178-1 Statistical evidence for the timing and duration of the Great Ordovician Biodiversification Event
Session: Paleontology, Diversity, Extinction, Origination
Presenting Author:
Jared RichardsAuthors:
Richards, Jared1, Nanglu, Karma2, Ortega-Hernández, Javier3(1) Department of Organismic and Evolutionary Biology, Harvard University, Cambridge, MA, USA, (2) Department of Earth & Planetary Sciences, University of California Riverside, Riverside, CA, USA, (3) Department of Organismic and Evolutionary Biology, Harvard University, Cambridge, MA, USA,
Abstract:
The Great Ordovician Biodiversification Event (GOBE) embodies the most dramatic increase of marine biodiversity and escalation of macroecological complexity during the early Phanerozoic. Despite its critical role, the precise timing and duration of the GOBE remain a matter of controversy. Numerous palaeobiological studies have attempted to quantify the GOBE based on estimates of species richness through time for various groups of marine organisms. However, these studies use fossil data restricted to specific geographic regions or employ disparate methodologies that preclude direct analytical comparisons.
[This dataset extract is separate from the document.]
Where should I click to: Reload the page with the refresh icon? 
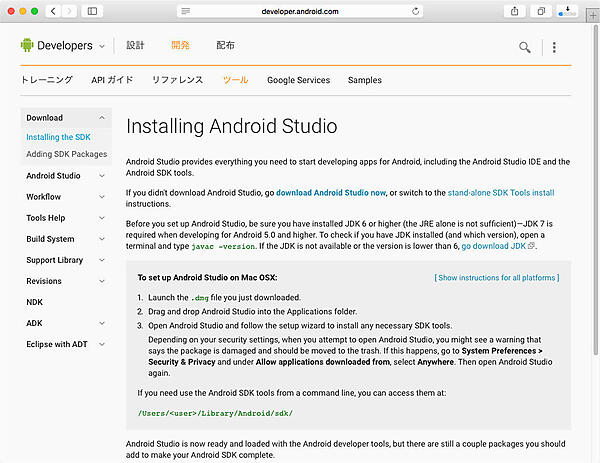[x=414, y=11]
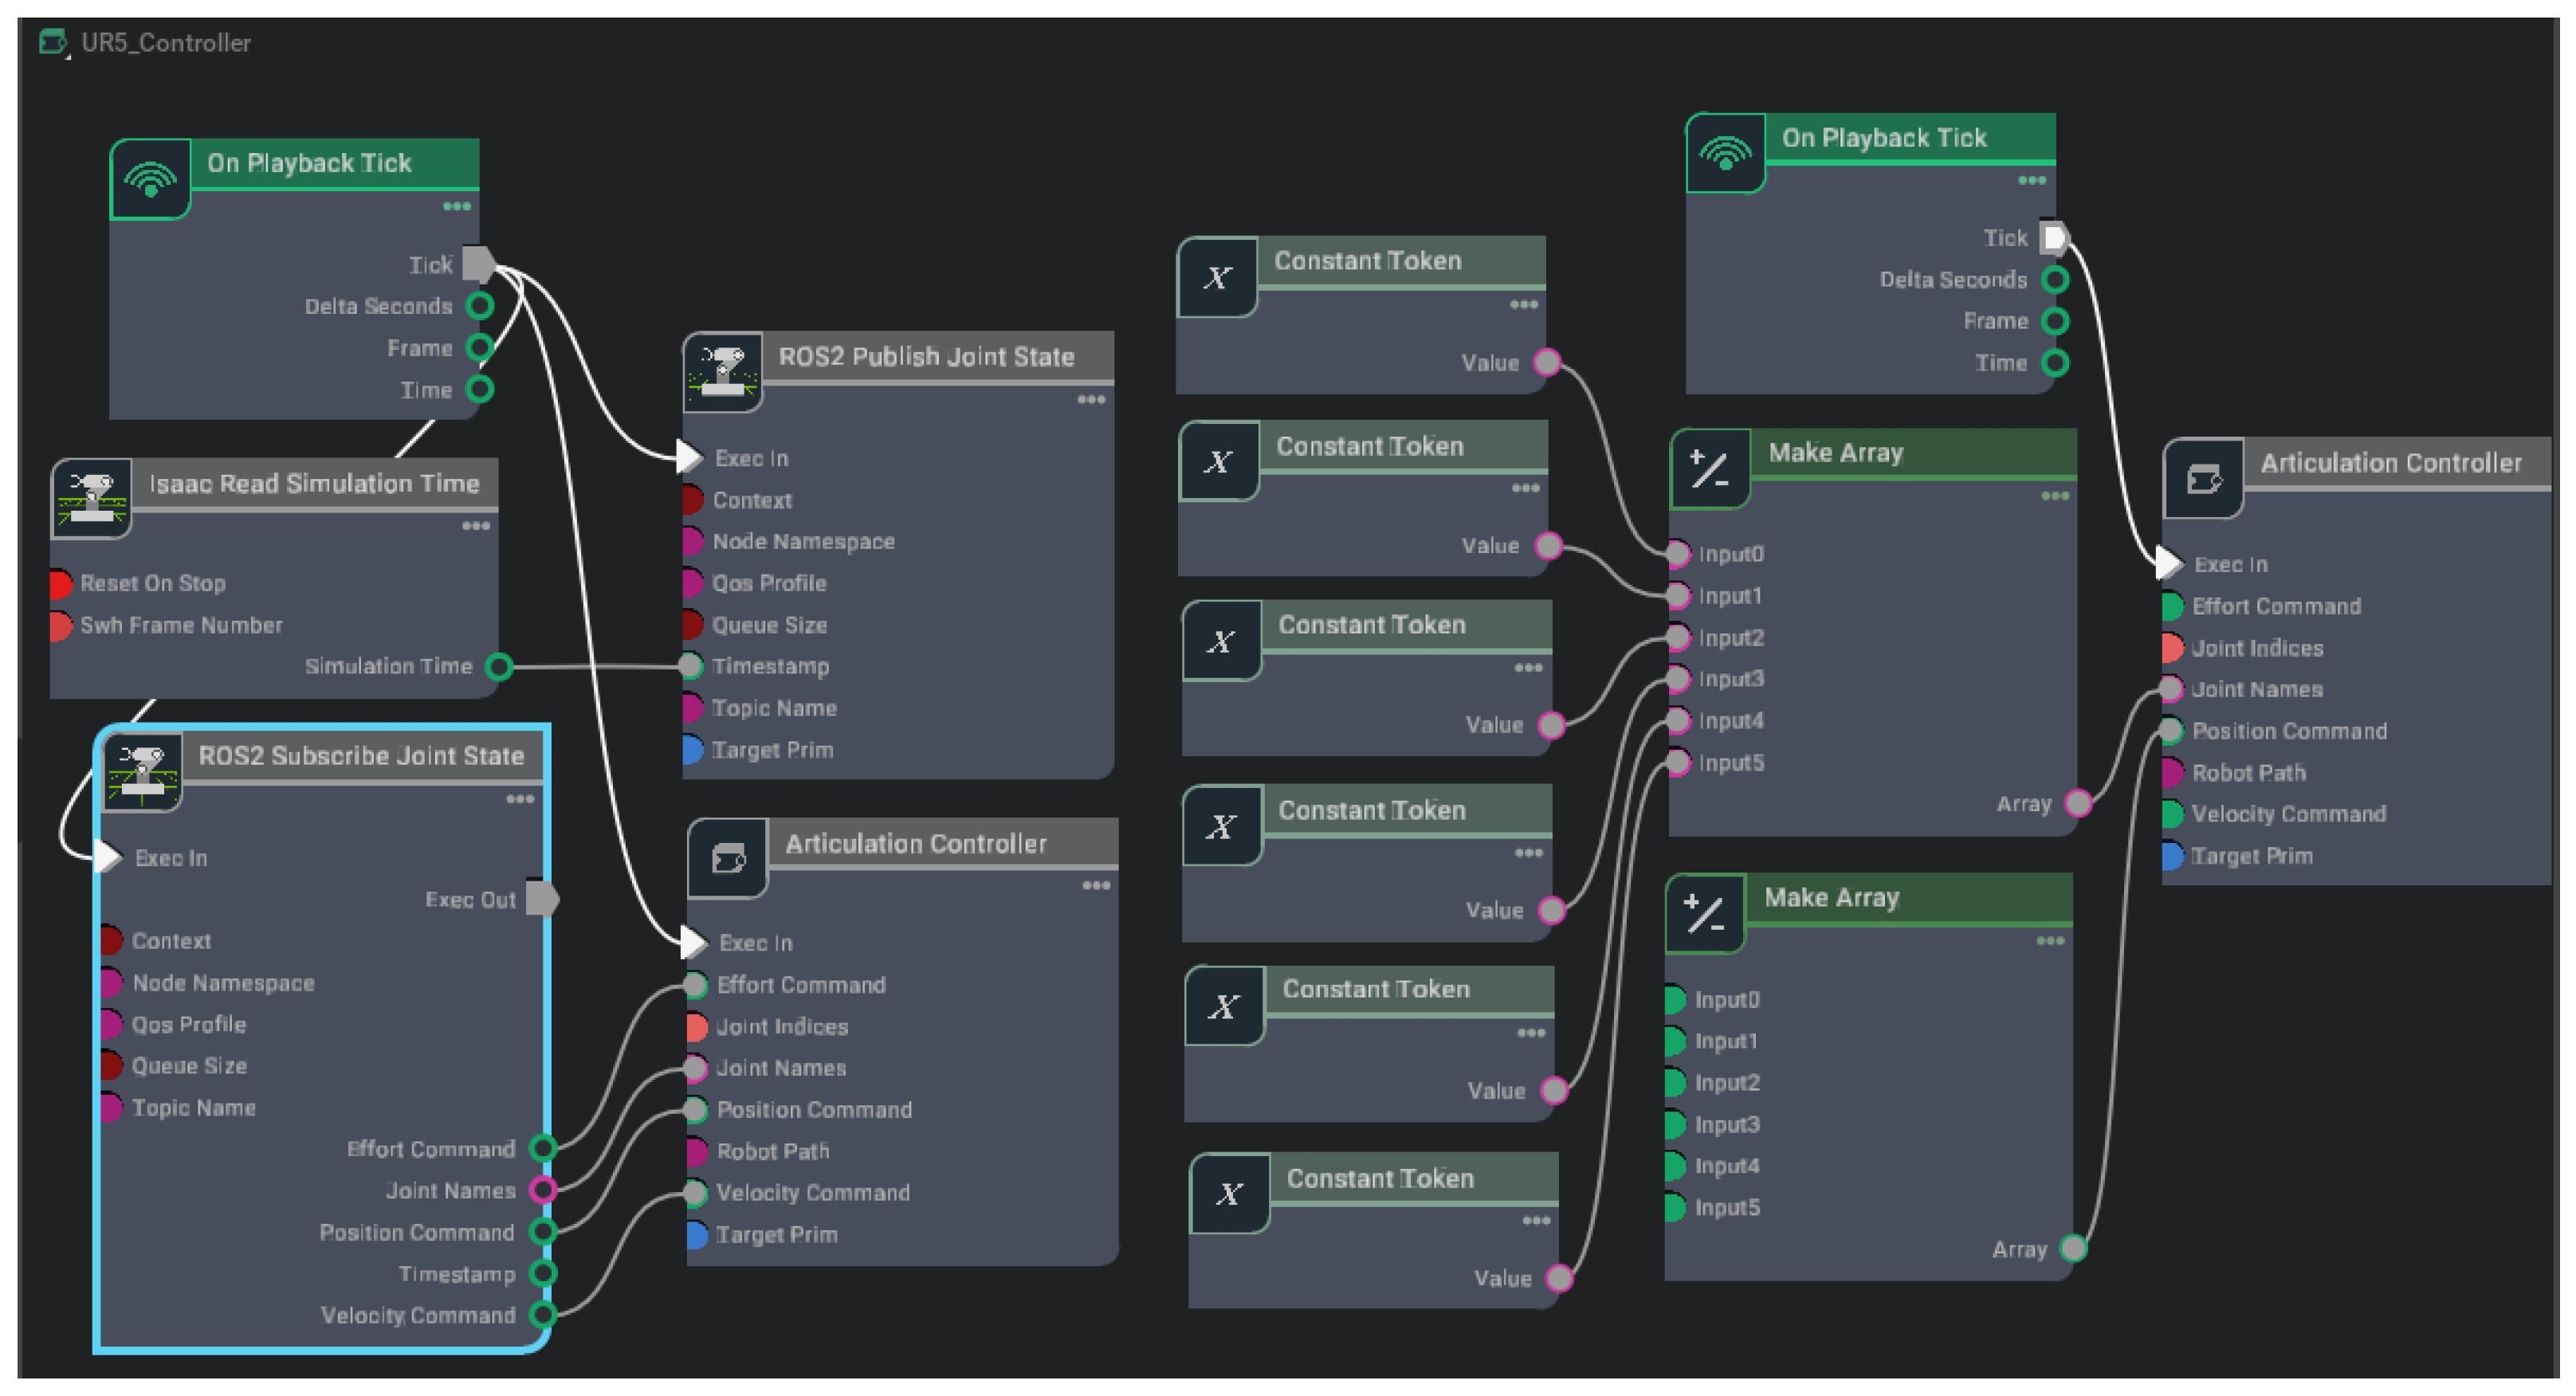This screenshot has height=1396, width=2576.
Task: Select the ROS2 Subscribe Joint State title bar
Action: [x=362, y=756]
We present a meta-analysis of Ordovician biodiversity that integrates information from multiple temporal, geographic, and ecological scales. We collate 98 datasets from 54 publications to analyze temporally standardized rates of marine species biodiversity accumulation between the latest Cambrian and throughout the entire Ordovician using an effect-size approach. Our results indicate statistically significant high rates of sustained species accumulation that can be traced from the late Cambrian and until the Middle Ordovician, stabilization during the Late Ordovician and then a precipitous decline caused by the Late Ordovician Mass Extinction. Geographic scale (global vs regional) has no significant bearing on rates of biodiversification, with the only exception observed during the Dapingian-Darriwilian transition, supporting the hypothesis of mass dispersal of generalists during the Early Ordovician. Benthic and suspension-feeding organisms show high rates of biodiversity accumulation throughout most of the Ordovician (Tremadocian-Sandbian), whereas the diversification of nektonic, pelagic and predatory/scavenger organisms was mostly restricted to the Early Ordovician. Our findings statistically support the GOBE as a long-term radiation spanning most of the Ordovician Period.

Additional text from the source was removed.